When we were first married we dreamt of our life together and spoke of it often; all the places we would go, all the things we would see and do. He was just a med student when we were first married. Things were so different then, both our lifestyle and our love. I remember sitting on the linoleum floor of our modest one bedroom apartment, eating cold leftover pizza while I quizzed him on medical terminology. I often joked that if he actually became a doctor, he would have me to thank for it. "Behind every successful man, is a woman" I used to kid around with him as he'd grab me in his arms and nibble on my ear. We had no shame when it came to our PDA. But now, I couldn't tell you the last time Terry had touched me in public, or held my hand, or whispered something sweet in my ear. He reserved those tender moments for his mistresses. 

The irony was that he was always the one who threatened to leave if I ever cheated. "If you cheated, that would be it! Our marriage would be over!" he said to me on our honeymoon as we sat sharing a slice of huckleberry pie in a diner on our way to a bed and breakfast in upstate New York. And I believed him. He made it sound so convincing. But who knows, perhaps in the beginning he actually meant what he said, but that all changed when he became a doctor.

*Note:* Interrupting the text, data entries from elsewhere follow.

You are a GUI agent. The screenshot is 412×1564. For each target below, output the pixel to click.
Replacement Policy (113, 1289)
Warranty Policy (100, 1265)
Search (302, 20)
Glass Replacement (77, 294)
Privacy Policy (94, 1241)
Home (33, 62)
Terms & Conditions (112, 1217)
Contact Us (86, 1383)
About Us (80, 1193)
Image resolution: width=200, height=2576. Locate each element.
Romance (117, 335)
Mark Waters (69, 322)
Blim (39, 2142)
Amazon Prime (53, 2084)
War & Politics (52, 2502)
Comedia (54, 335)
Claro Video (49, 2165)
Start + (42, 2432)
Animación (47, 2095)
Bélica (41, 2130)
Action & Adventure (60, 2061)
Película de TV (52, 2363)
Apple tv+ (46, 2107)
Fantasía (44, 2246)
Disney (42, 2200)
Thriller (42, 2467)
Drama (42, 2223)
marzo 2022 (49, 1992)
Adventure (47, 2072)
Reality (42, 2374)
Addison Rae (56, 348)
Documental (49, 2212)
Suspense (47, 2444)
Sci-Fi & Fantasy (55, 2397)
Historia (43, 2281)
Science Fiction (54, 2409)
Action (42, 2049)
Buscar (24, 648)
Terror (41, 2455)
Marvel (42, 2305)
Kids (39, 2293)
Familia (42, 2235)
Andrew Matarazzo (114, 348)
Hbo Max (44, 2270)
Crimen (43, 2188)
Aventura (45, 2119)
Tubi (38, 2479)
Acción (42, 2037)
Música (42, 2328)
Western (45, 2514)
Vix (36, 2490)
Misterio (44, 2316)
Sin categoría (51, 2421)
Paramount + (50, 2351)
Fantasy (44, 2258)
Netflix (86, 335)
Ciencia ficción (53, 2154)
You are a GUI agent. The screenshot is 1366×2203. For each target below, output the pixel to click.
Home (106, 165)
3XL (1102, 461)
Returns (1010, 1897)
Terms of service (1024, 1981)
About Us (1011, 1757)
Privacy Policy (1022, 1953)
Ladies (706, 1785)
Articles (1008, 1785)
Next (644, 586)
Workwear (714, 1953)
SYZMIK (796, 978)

Power and money have a way of changing a man, and Terry, despite being brilliant, was no exception to the rule. That may have been the thing that disappointed me the most about him: that he was so extraordinarily ordinary, that he became the stereotypical cheating husband. The amazing Dr. Terry Patrick wound up being so...average. But I have to admit that my disappointment wasn't just in him, it was in myself for believing he was someone that he wasn't, for not seeing him for who he really was, for believing that our marriage was different, for believing that he was different than every other lying cheating man out there, for being the stereotypical wife who forgives her lying cheating husband. But it was hard not to believe what he said.  There was something about Terry: the way he looked at me, the things he said to me. I was his whole world, and then one day, we decided it was time to add another to our world.

After his residency, we started what would become a very long and painful journey towards having a child. In the beginning, it was fun. Our passion knew no bounds, having a quickie at the hospital or in the bathroom at a friend's party. Dinners out together were spent discussing what our imaginary child would be like and look like, wondering which traits the child would inherit and whether it would be a boy or a girl. At first, we both wanted a boy. We thought a boy would be easier, and while Terry would never admit this, his ego was so huge by then that I think he felt the need to have a male in order to carry on his name and his legacy. He seemed to care less about the desire to nurture a child and more about the desire to nurture his ego. He wanted to have a mini me version of himself in order to reflect his own greatness. It was one of the reasons he refused to adopt. According to him, he didn't want to risk having a mediocre child.